40/01 Verwaltungsverfahren
L82005 Bauordnung Salzburg

Norm

VVG §5
BauPolG Slbg §20 Abs3

Text

IM NAMEN DER REPUBLIK

Das Landesverwaltungsgericht Salzburg erkennt durch den Richter Mag. Thomas Thaller über die Beschwerde von Frau AA, …, vertreten durch Rechtsanwalt AD, …, gegen den Bescheid des Bürgermeisters der Landeshauptstadt Salzburg vom 25.11.2021, Zahl xxxxx,

zu R e c h t:

Der Beschwerde wird stattgegeben und der angefochtene Bescheid aufgehoben.

Gegen dieses Erkenntnis ist die Revision an den Verwaltungsgerichtshof nicht zulässig.

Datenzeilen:

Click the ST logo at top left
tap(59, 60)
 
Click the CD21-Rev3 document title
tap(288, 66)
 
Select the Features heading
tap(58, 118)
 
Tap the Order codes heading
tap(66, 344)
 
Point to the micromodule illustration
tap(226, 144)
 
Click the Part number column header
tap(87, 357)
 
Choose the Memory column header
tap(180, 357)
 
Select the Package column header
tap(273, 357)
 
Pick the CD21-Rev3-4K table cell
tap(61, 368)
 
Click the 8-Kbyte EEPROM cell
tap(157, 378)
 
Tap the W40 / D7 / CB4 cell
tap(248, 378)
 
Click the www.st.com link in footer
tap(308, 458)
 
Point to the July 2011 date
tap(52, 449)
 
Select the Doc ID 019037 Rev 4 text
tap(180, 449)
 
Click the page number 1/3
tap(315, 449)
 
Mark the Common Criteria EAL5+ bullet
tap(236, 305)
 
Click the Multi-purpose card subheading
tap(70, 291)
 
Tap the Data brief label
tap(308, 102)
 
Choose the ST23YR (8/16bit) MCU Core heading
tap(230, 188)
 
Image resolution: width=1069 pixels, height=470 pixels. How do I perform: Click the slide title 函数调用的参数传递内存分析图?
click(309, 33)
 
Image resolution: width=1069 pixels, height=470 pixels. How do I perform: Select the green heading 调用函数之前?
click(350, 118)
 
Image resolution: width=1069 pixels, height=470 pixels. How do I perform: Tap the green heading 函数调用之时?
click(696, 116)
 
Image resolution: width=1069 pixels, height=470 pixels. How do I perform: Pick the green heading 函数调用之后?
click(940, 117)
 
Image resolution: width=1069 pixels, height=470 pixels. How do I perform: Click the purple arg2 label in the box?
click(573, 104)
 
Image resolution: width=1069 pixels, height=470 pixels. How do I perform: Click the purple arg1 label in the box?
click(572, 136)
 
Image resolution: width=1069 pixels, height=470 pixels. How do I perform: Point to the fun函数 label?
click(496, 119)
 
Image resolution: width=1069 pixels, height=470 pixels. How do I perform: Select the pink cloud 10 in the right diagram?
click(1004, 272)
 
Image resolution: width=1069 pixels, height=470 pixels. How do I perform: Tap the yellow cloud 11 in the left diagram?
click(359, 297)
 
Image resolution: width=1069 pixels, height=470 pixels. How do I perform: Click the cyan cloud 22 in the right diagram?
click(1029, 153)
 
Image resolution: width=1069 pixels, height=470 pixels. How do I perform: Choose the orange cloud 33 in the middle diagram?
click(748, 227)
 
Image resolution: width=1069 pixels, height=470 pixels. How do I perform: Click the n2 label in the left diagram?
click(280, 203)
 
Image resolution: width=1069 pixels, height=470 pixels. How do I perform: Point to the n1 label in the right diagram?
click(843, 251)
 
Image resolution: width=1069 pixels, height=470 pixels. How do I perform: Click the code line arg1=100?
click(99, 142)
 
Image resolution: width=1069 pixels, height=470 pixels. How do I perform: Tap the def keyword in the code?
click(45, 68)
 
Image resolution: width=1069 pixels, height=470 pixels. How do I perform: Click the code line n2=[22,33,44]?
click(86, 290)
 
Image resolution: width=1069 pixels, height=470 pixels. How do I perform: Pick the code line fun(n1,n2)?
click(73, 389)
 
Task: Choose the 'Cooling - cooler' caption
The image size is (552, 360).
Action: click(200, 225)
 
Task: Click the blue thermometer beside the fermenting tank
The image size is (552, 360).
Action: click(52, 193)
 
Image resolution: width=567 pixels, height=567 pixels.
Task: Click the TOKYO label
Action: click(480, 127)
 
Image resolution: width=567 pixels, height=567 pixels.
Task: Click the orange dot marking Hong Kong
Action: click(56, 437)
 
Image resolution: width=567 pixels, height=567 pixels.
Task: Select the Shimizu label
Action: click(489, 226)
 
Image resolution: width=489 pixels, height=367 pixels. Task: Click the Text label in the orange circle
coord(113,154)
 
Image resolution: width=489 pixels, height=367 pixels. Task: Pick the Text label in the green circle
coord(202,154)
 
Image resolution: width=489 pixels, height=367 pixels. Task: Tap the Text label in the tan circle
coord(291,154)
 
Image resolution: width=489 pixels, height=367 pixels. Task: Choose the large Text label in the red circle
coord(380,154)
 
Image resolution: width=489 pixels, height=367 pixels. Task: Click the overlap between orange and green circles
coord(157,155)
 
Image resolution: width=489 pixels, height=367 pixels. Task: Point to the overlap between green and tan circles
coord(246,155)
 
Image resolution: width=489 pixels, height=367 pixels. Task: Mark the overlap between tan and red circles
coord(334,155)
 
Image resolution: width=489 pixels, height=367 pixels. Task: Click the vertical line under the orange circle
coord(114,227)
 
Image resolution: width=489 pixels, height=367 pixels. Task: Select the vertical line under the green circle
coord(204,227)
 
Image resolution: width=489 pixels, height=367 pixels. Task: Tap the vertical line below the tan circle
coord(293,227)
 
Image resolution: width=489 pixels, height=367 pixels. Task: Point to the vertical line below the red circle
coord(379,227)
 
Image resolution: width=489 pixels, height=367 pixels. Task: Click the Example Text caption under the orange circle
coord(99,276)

AUFGABEN
- 1) Welches Gericht entscheidet laut Textauszug über die Beschwerde?
- 2) Schreib bitte den Abschnitt des Textauszugs, beginnend bei „Der Beschwerde wird“ und endend bei „Verwaltungsgerichtshof nicht zulässig.“, noch einmal ab und benenne dabei „Erkenntnis“ in „Urteil“ um.
Die Datensätze stammen aus einer anderen Quelle.

ANTWORTEN IN REIHENFOLGE
- 1) Das Landesverwaltungsgericht Salzburg.

- 2)
Der Beschwerde wird stattgegeben und der angefochtene Bescheid aufgehoben.

Gegen dieses Urteil ist die Revision an den Verwaltungsgerichtshof nicht zulässig.